— START OF READING PASSAGE —

[Python-Dev] PEP 447 (type.__getdescriptor__)
Steve Dower
Steve.Dower at microsoft.com
Thu Jul 23 14:43:03 CEST 2015
I wonder whether XML RPC might be a good example? After all, it's already in the stdlib and presumably suffers from the same issue.
Cheers,
Steve
Top-posted from my Windows Phone
________________________________
From: Ronald Oussoren<mailto:ronaldoussoren at mac.com>
Sent: 7/23/2015 3:07
To: Dima Tisnek<mailto:dimaqq at gmail.com>
Cc: Python Dev<mailto:python-dev at python.org>
Subject: Re: [Python-Dev] PEP 447 (type.__getdescriptor__)
> On 23 Jul 2015, at 11:29, Dima Tisnek <dimaqq at gmail.com> wrote:
>
> Hey I've taken time to read the PEP, my 2c... actually 1c:
>
> Most important is to explain how this changes behaviour of Python programs.
>
> A comprehensive set of Python examples where behaviour is changed (for
> better or worse) please.
The behaviour of existing python code is not changed at all. Code that directly looks in the class __dict__ might be impacted, but only when running into classes with a custom __getdescriptor__ method. I’ve listed the code in the stdlib that could be affected, but have to do a new pass of the stdlib to check if anything relevant changed since I wrote the section. I general you run into the same issues when adding a custom __getattribute__ or __getattr__ method, both of which will confuse introspection tools that assume regular attribute lookup semantics.
>
> While I understand the concern of "superclasses of objects that gain
> or lose attributes at runtime" on the theoretical level, please
> translate that into actual Python examples.

— END OF READING PASSAGE —

§ **DIRECTIVE**
Copy the PEP 447 thread between "The behaviour of" and "attribute lookup semantics.", inclusive, swapping "stdlib" for "standard library".

— START OF DATA SUPPLIED —

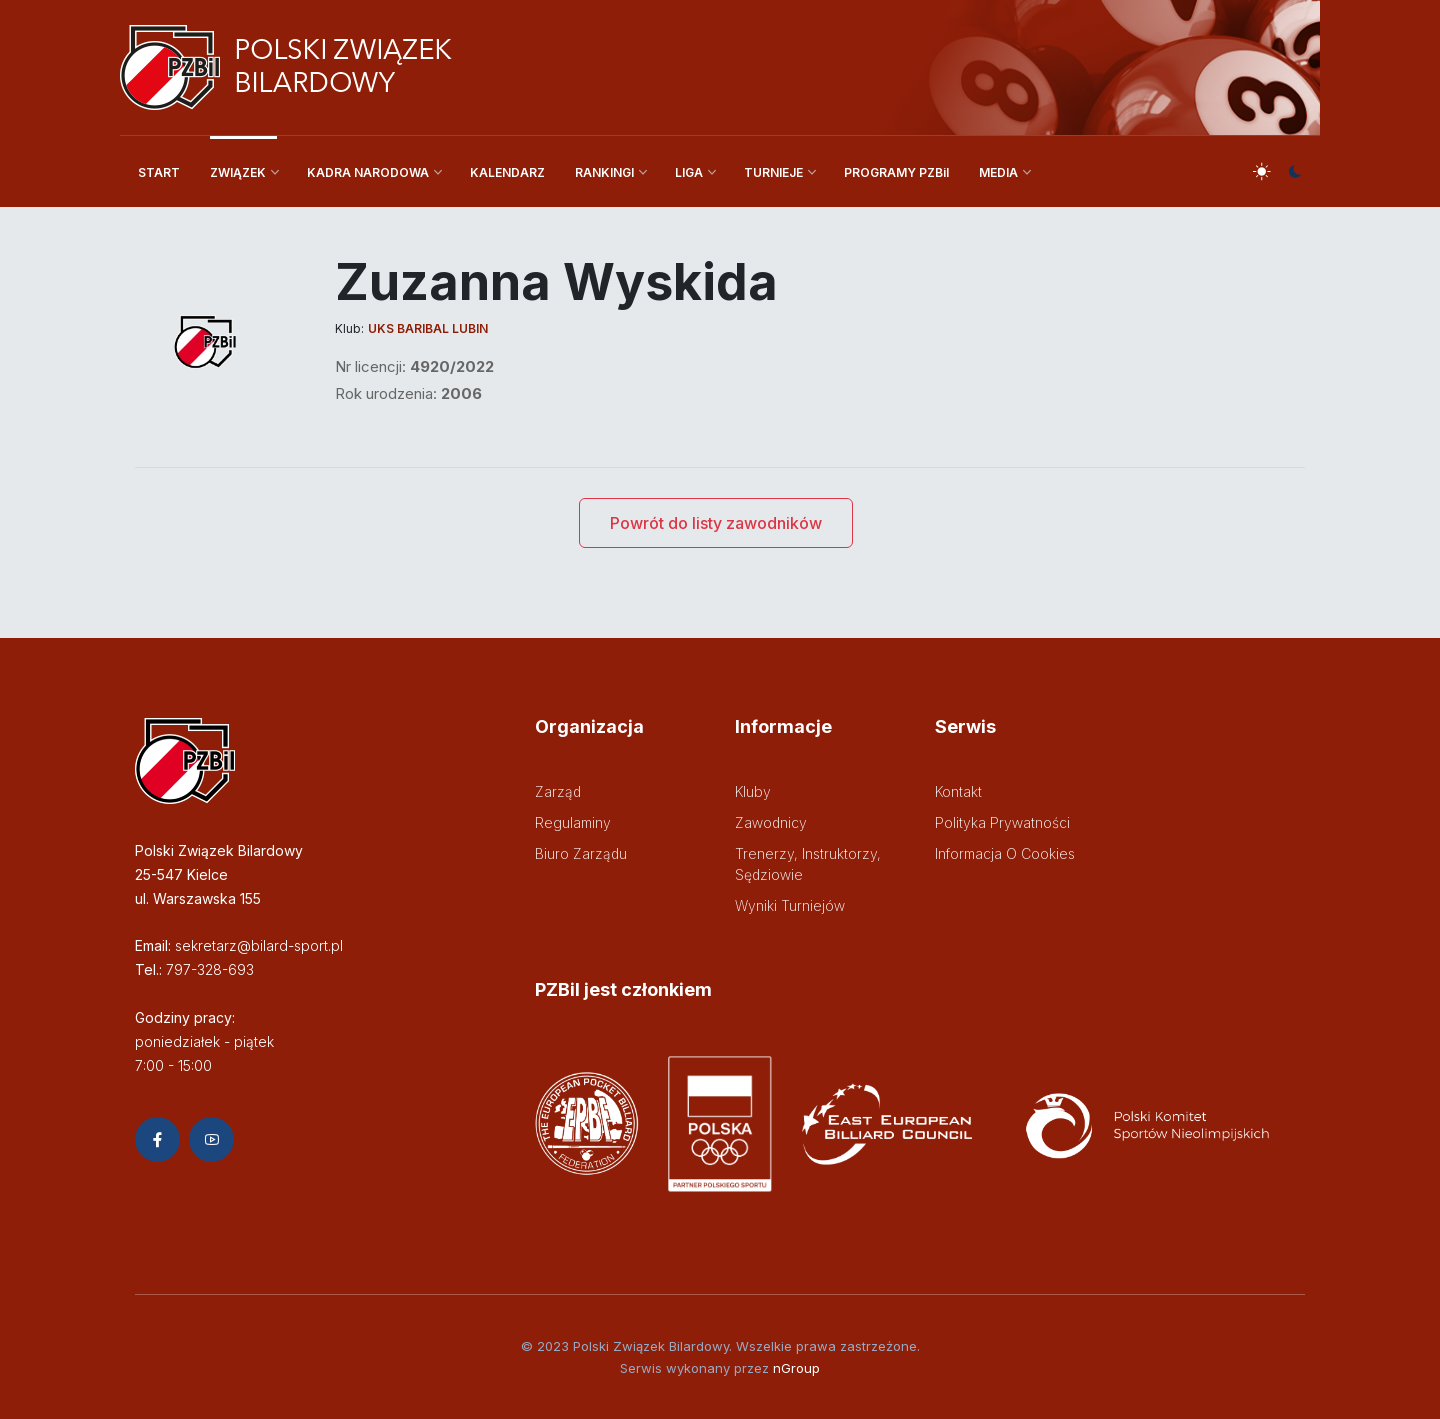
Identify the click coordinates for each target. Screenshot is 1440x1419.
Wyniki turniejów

— END OF DATA SUPPLIED —
— START OF DATA SUPPLIED —

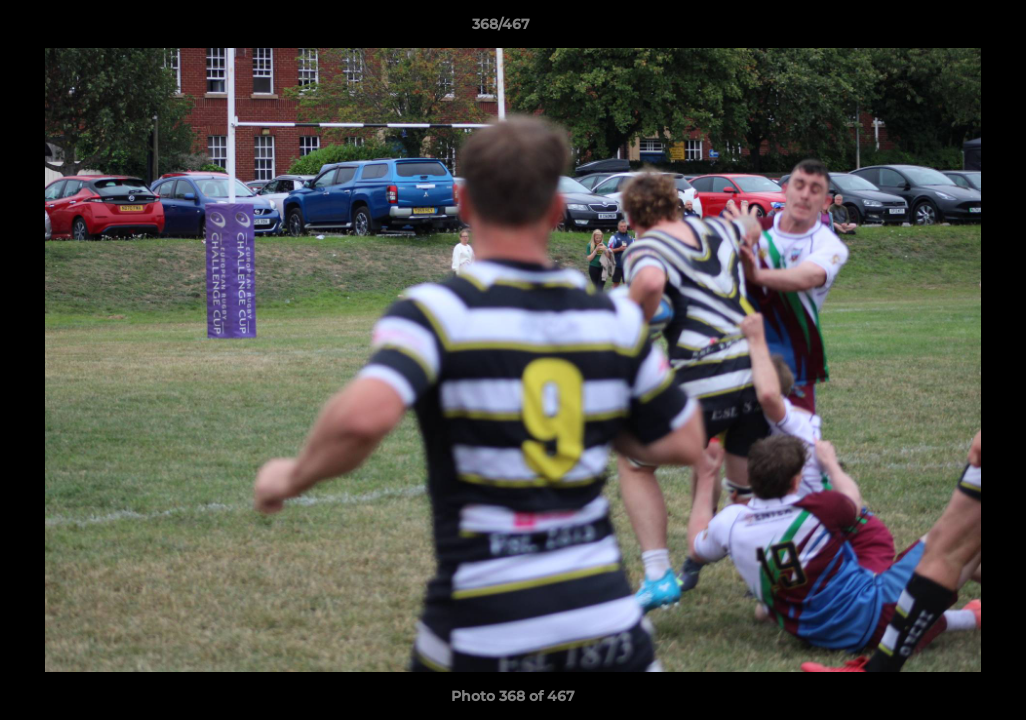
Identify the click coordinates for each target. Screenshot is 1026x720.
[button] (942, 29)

— END OF DATA SUPPLIED —
— START OF DATA SUPPLIED —

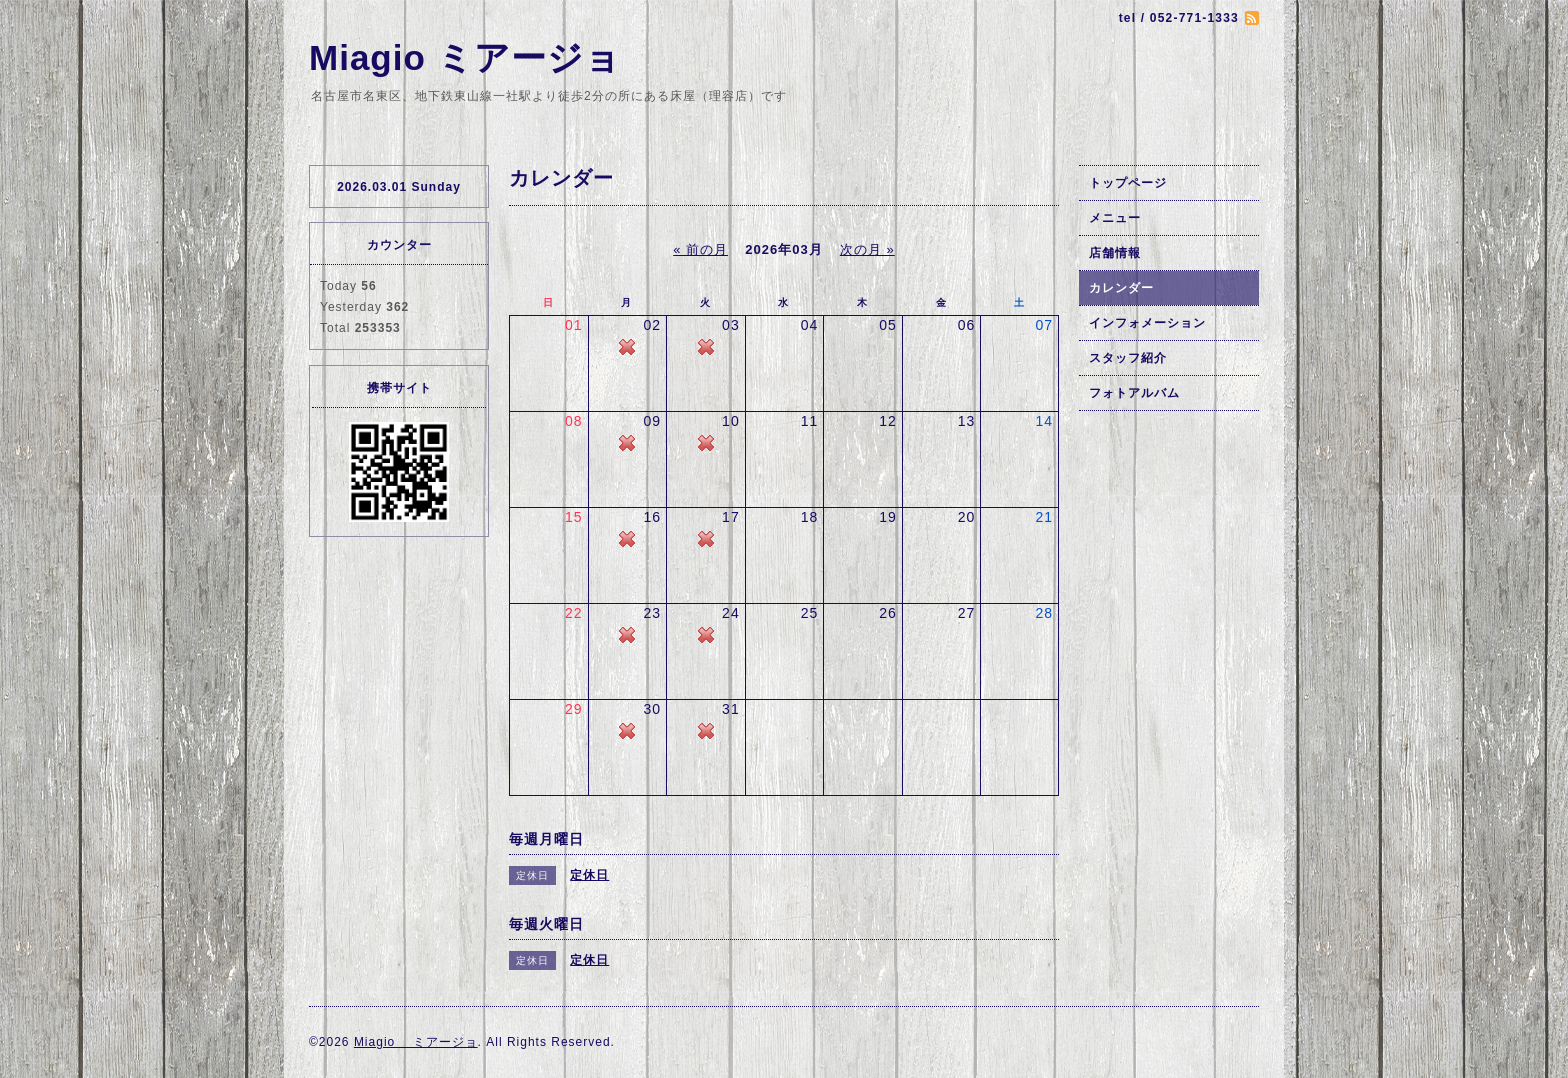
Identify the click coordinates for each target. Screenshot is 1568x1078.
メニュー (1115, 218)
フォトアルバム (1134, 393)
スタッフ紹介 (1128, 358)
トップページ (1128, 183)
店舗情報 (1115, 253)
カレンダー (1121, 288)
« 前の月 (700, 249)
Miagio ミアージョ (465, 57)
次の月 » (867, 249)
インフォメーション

— END OF DATA SUPPLIED —

§ **IN RESPONSE**
The behaviour of existing python code is not changed at all. Code that directly looks in the class __dict__ might be impacted, but only when running into classes with a custom __getdescriptor__ method. I’ve listed the code in the standard library that could be affected, but have to do a new pass of the standard library to check if anything relevant changed since I wrote the section. I general you run into the same issues when adding a custom __getattribute__ or __getattr__ method, both of which will confuse introspection tools that assume regular attribute lookup semantics.